Start of Block

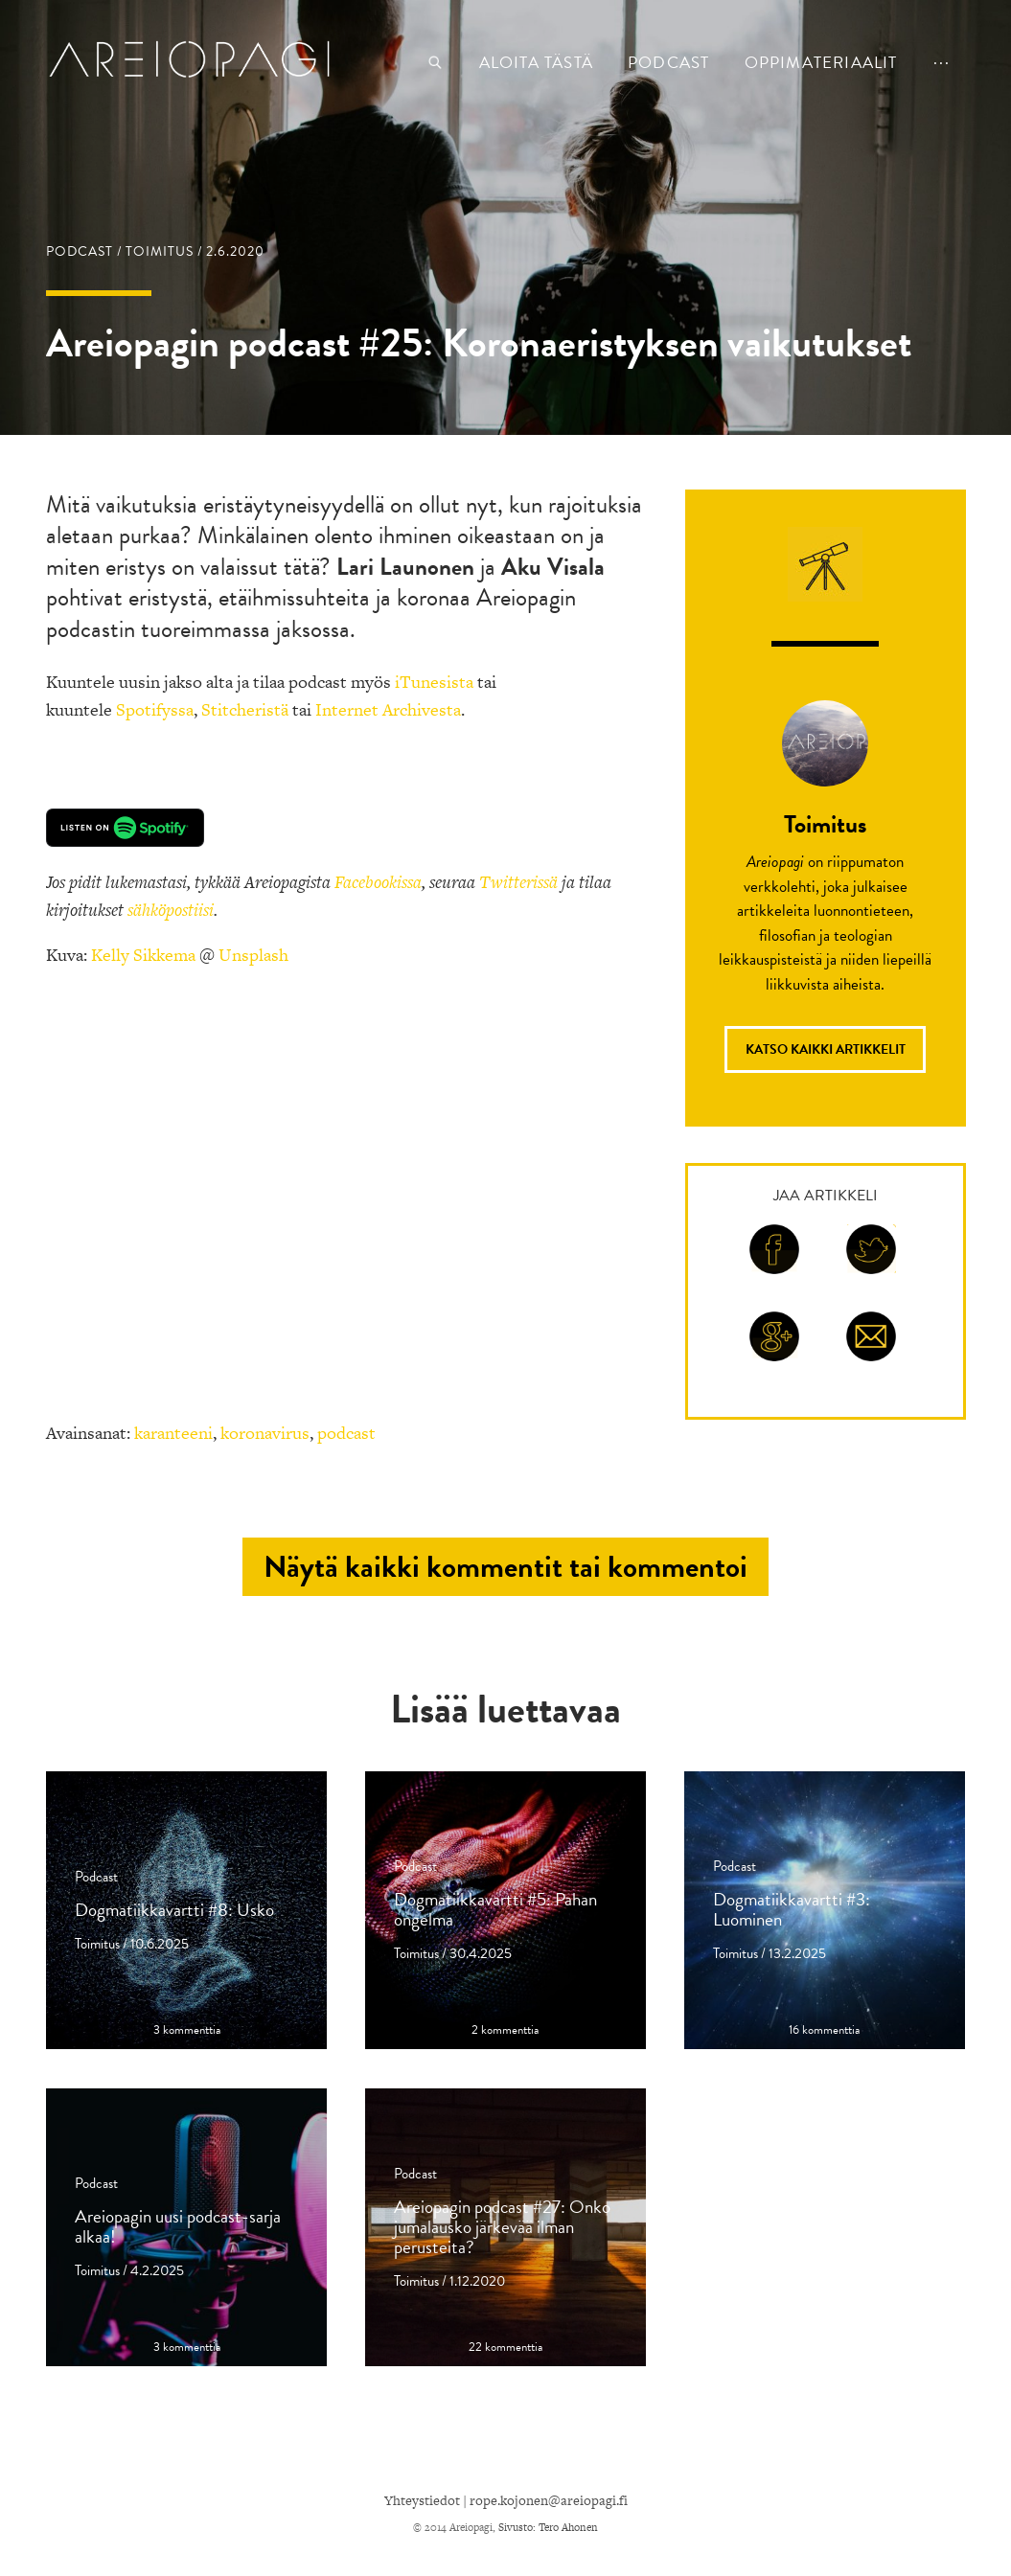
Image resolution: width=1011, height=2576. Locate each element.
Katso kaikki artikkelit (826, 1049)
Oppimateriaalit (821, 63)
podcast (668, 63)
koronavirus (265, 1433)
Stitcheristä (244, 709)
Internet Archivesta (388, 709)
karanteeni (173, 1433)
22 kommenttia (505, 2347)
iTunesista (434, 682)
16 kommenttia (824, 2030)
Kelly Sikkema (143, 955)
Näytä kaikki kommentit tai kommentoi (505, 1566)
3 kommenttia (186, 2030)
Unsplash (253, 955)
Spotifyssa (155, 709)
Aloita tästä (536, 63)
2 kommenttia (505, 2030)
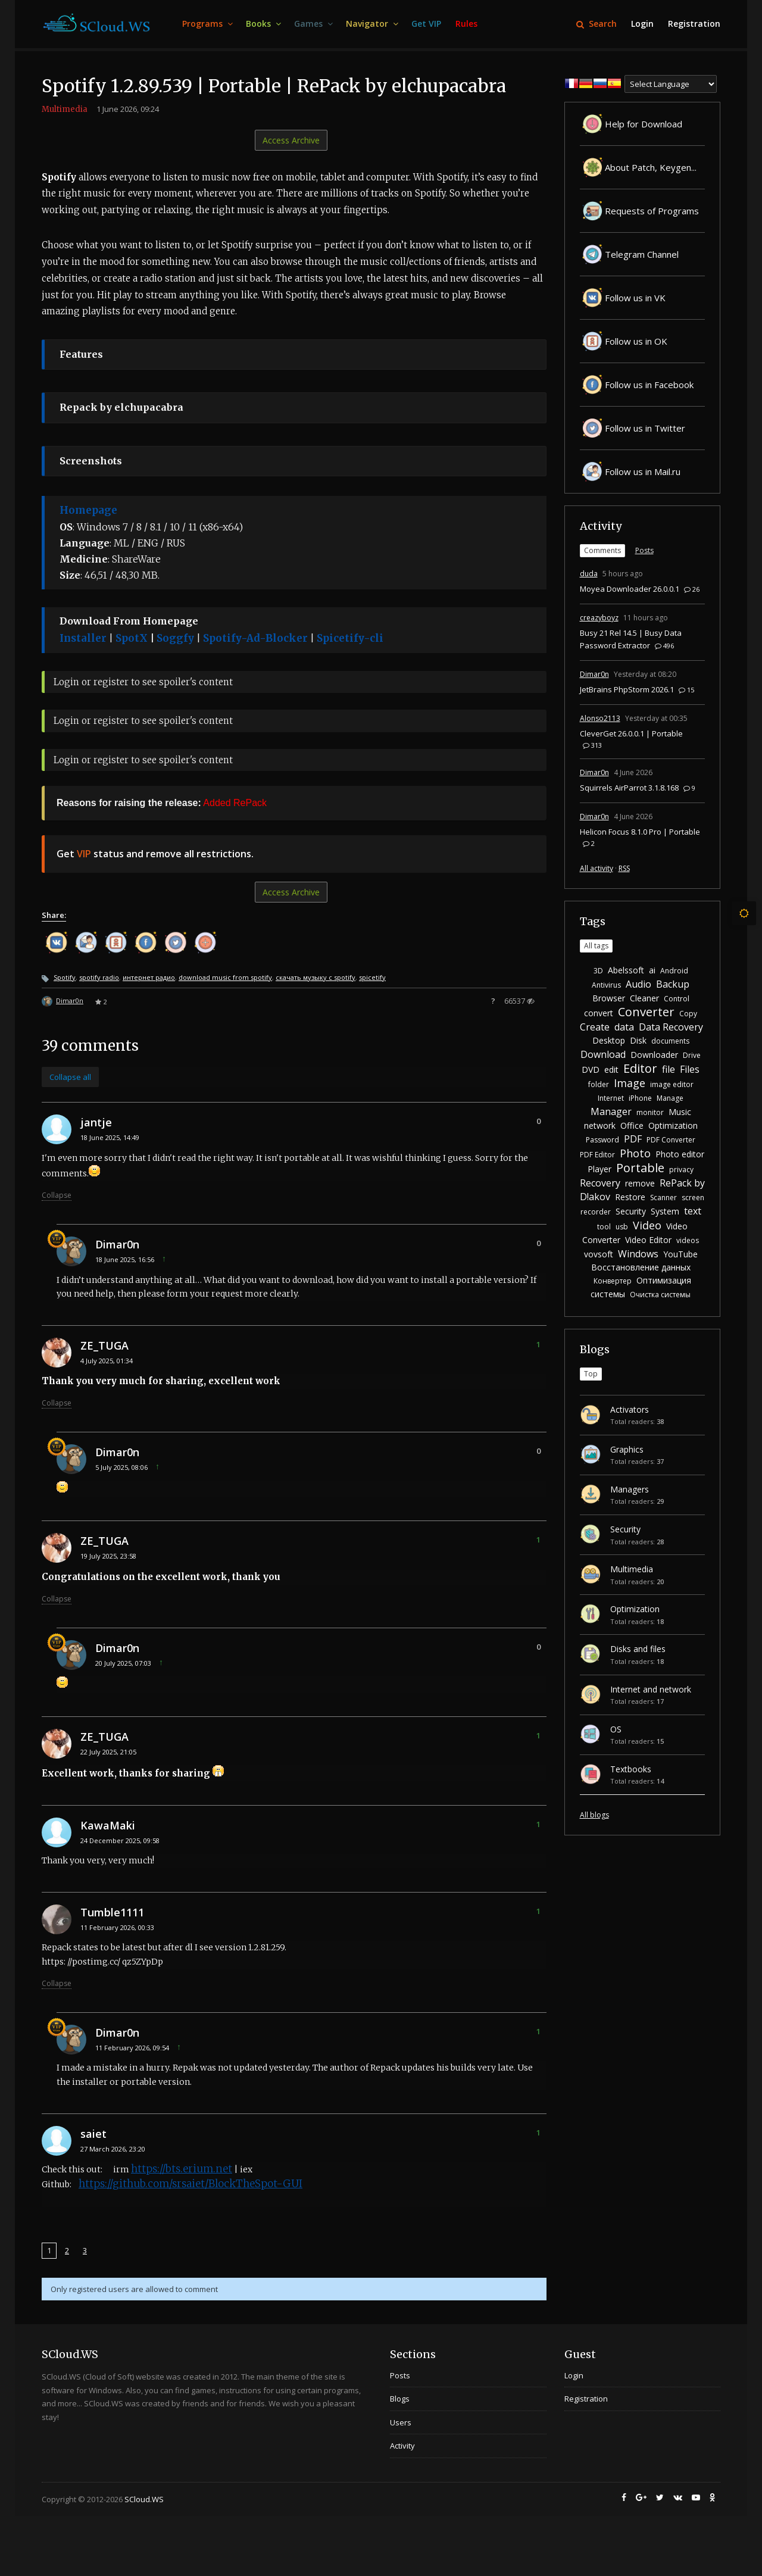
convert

End of Block

AIM OF THE EXERCISE
From the line holding "16 kommenttia (824, 2030)" down to the final line of the entries above, print every line exactly. Pictures do not go in.

SOLUTION FOR THIS EXERCISE
16 kommenttia (824, 2030)
Kelly Sikkema (143, 955)
Näytä kaikki kommentit tai kommentoi (505, 1566)
3 kommenttia (186, 2030)
Unsplash (253, 955)
Spotifyssa (155, 709)
Aloita tästä (536, 63)
2 kommenttia (505, 2030)
convert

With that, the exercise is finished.